▶ Exercise goal
Leaving out the pictures, print exactly the lines from the one holding "Where should I" to the last line of the entries below, both included, and nothing more.
Top of Working data
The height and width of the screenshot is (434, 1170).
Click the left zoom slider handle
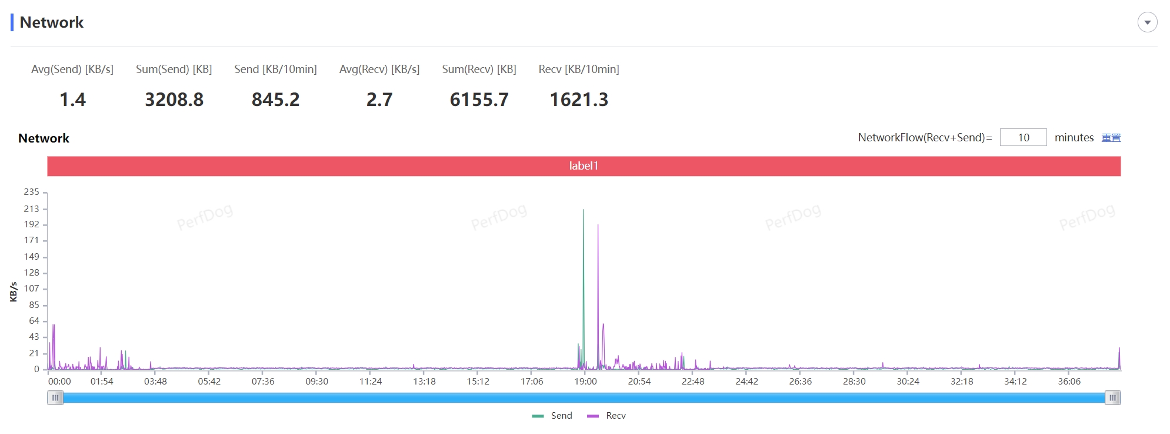click(55, 398)
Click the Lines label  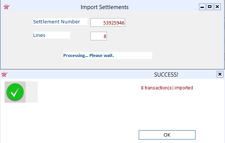click(39, 35)

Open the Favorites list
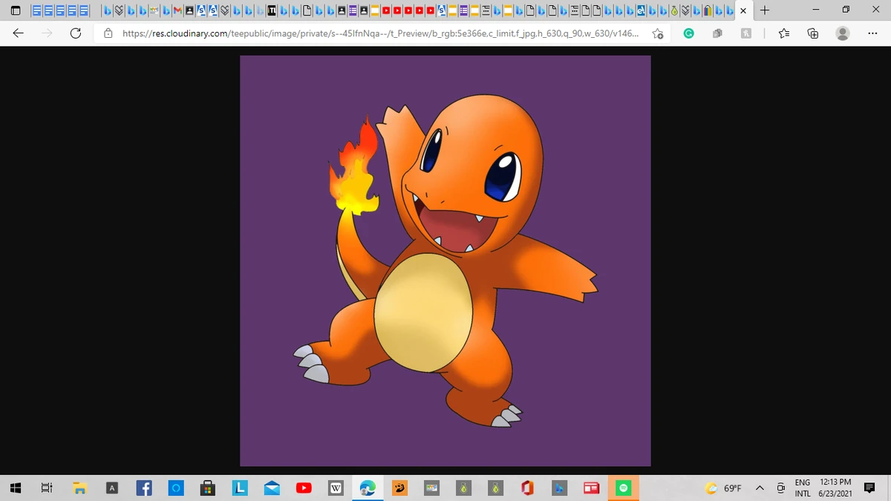coord(784,33)
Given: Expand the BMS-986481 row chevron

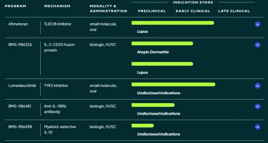Looking at the screenshot, I should tap(258, 107).
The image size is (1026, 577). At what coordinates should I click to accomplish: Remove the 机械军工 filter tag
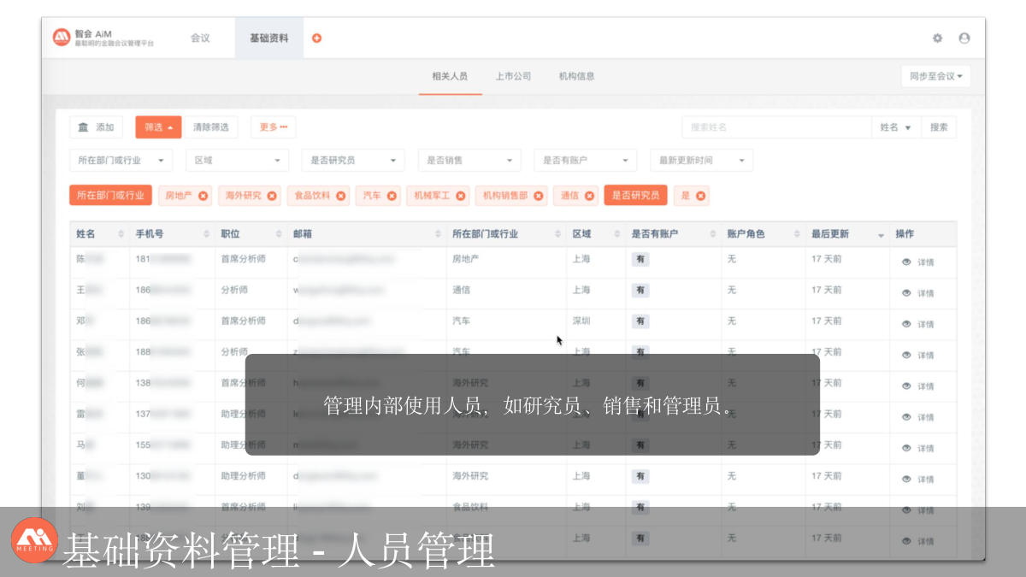461,196
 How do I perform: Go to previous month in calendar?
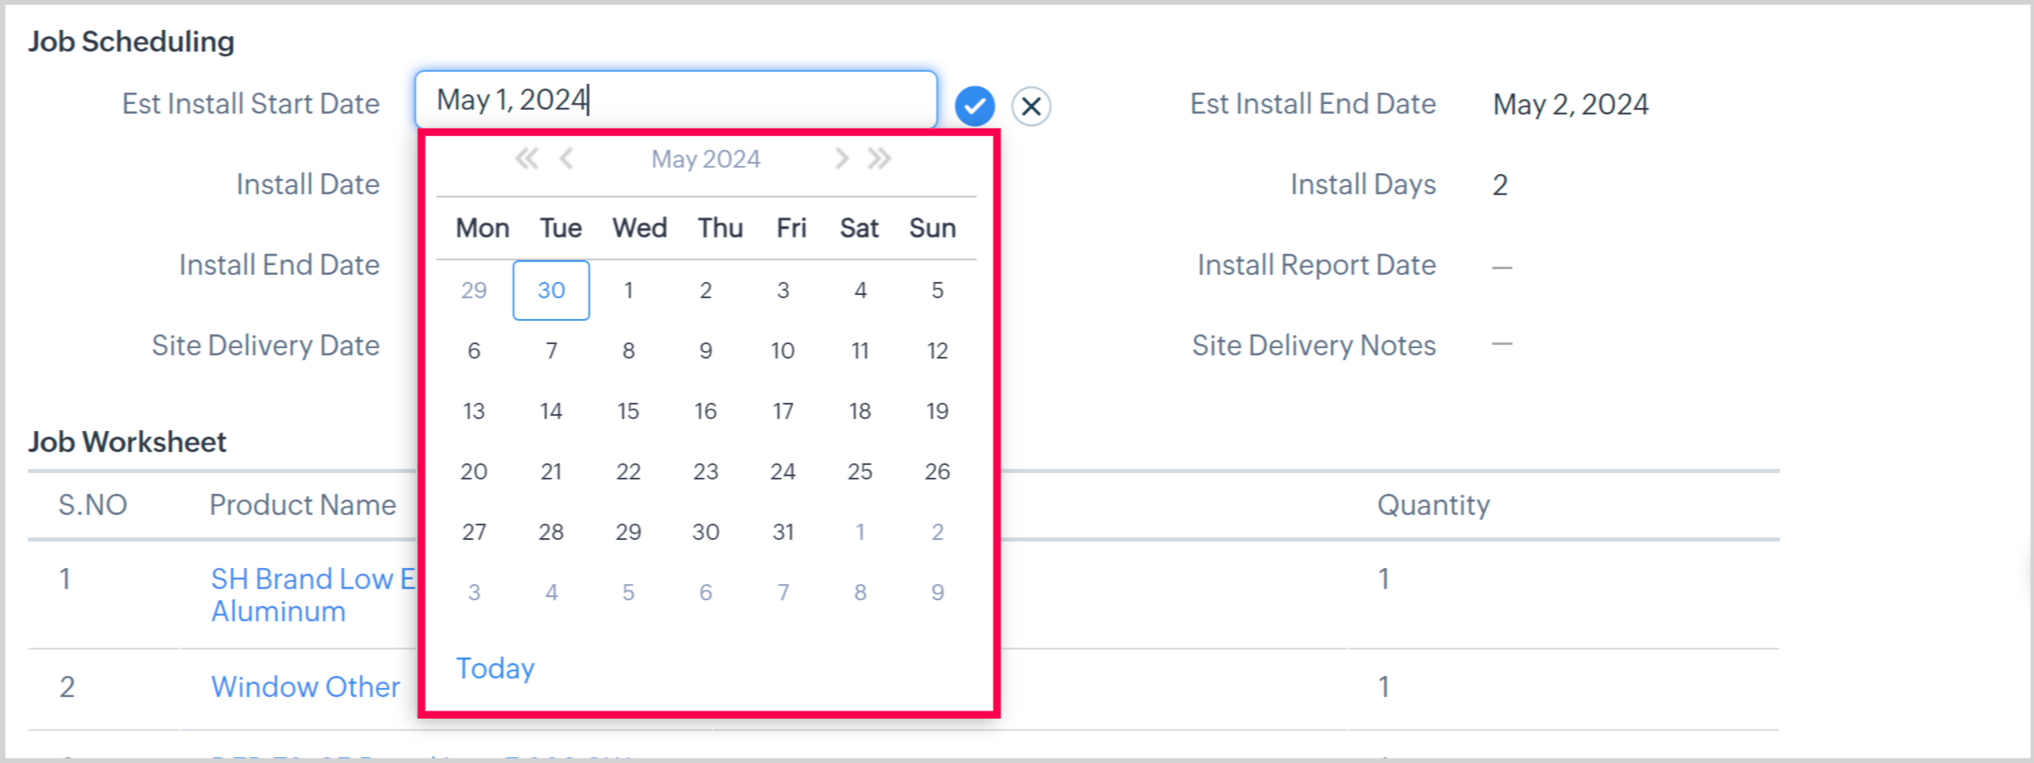pos(567,159)
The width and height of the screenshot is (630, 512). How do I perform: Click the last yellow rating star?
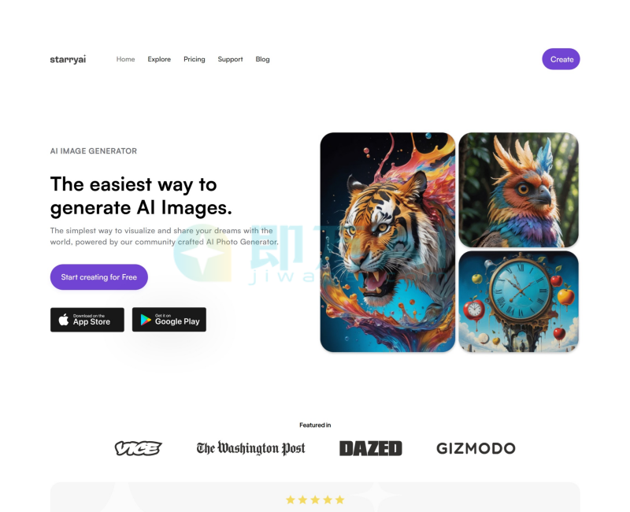[340, 499]
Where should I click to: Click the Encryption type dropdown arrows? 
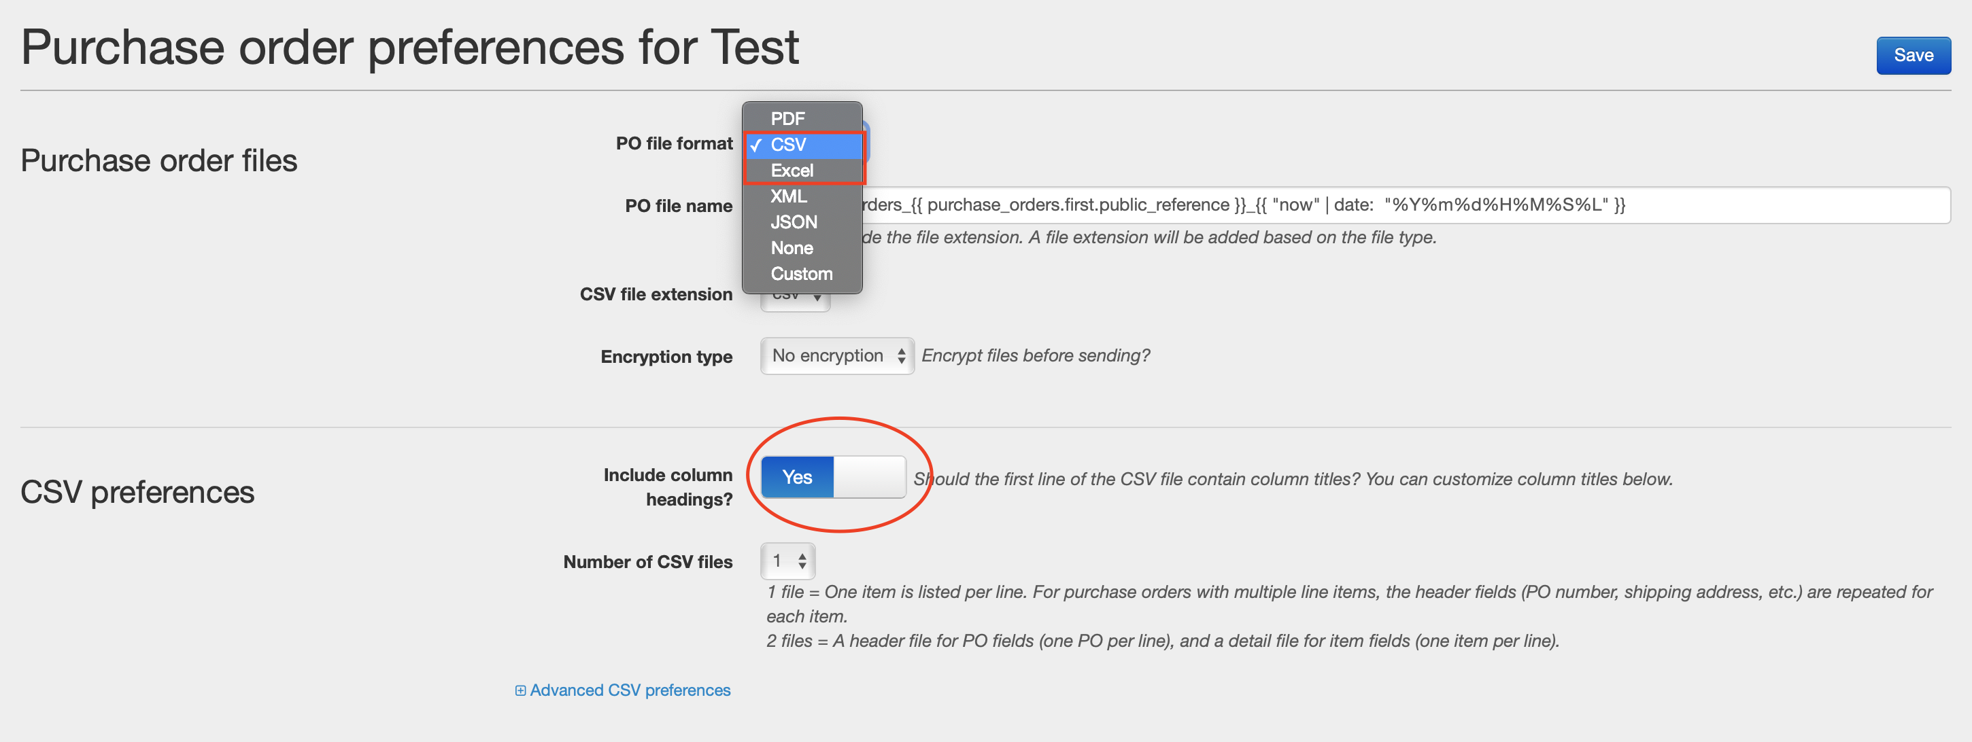(x=901, y=356)
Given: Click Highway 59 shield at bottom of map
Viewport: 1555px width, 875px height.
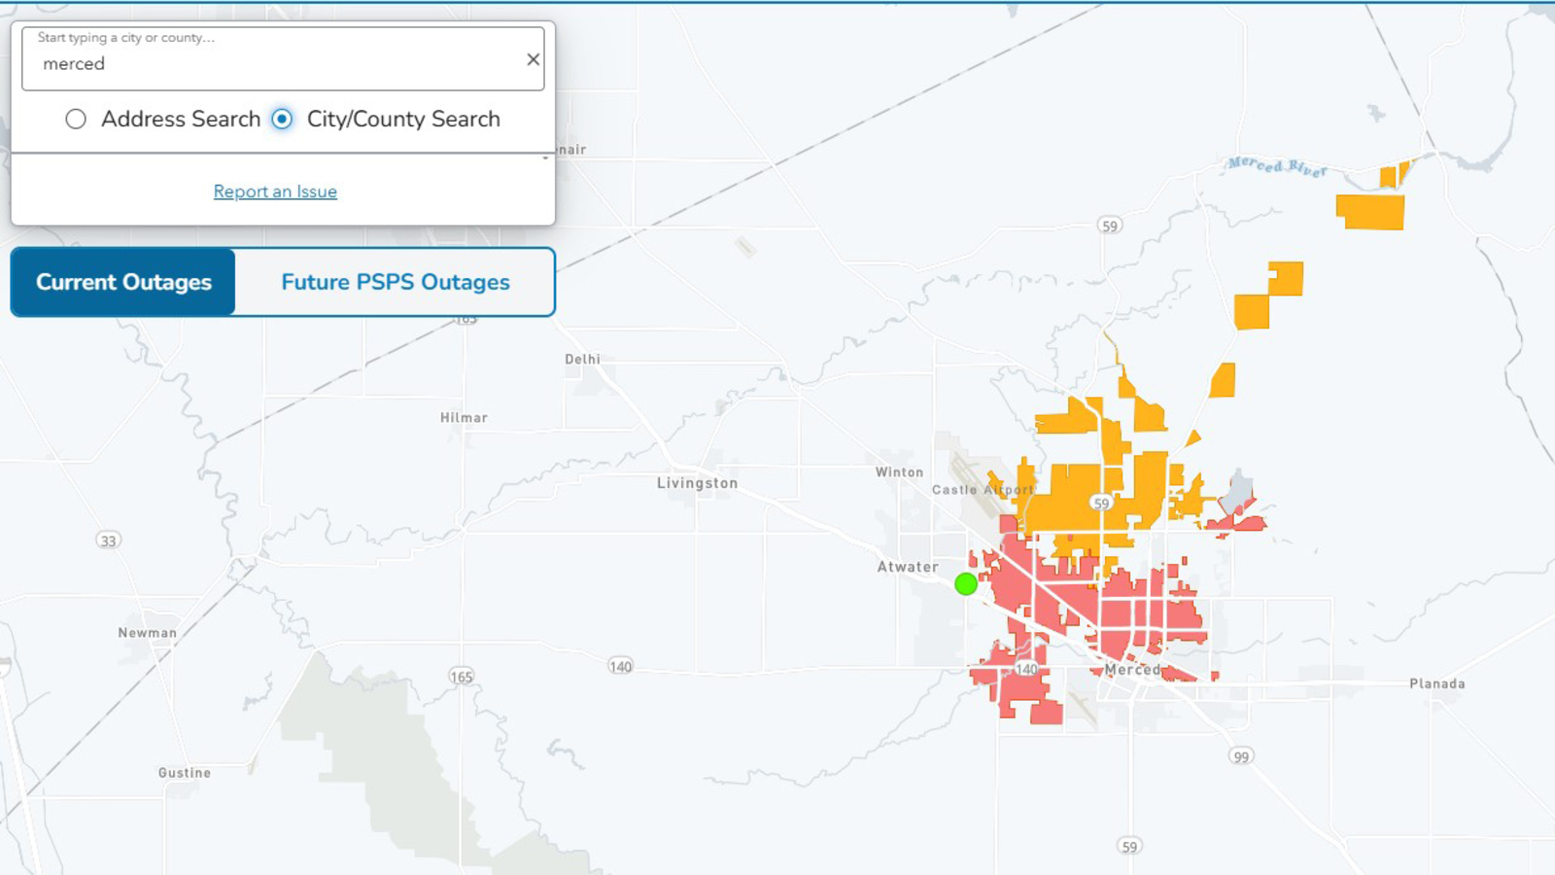Looking at the screenshot, I should point(1128,847).
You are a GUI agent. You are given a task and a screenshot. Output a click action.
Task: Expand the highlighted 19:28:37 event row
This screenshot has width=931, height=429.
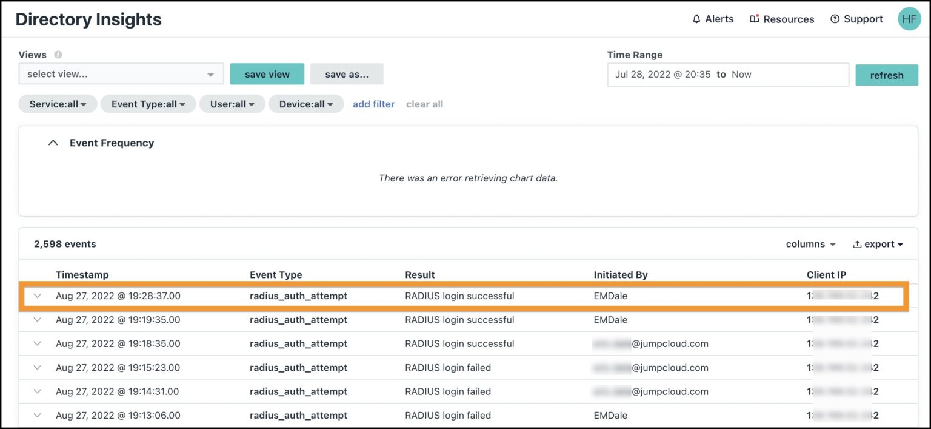[x=37, y=296]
Bottom of Working data
▶ Solution below
Where should I click to: Click the Encryption type dropdown arrows? 
(x=901, y=356)
Given: Click Highway 59 shield at bottom of map
Viewport: 1555px width, 875px height.
Looking at the screenshot, I should point(1128,847).
You are a GUI agent. You are given a task and a screenshot. Output a click action.
Task: Expand the highlighted 19:28:37 event row
This screenshot has width=931, height=429.
[x=37, y=296]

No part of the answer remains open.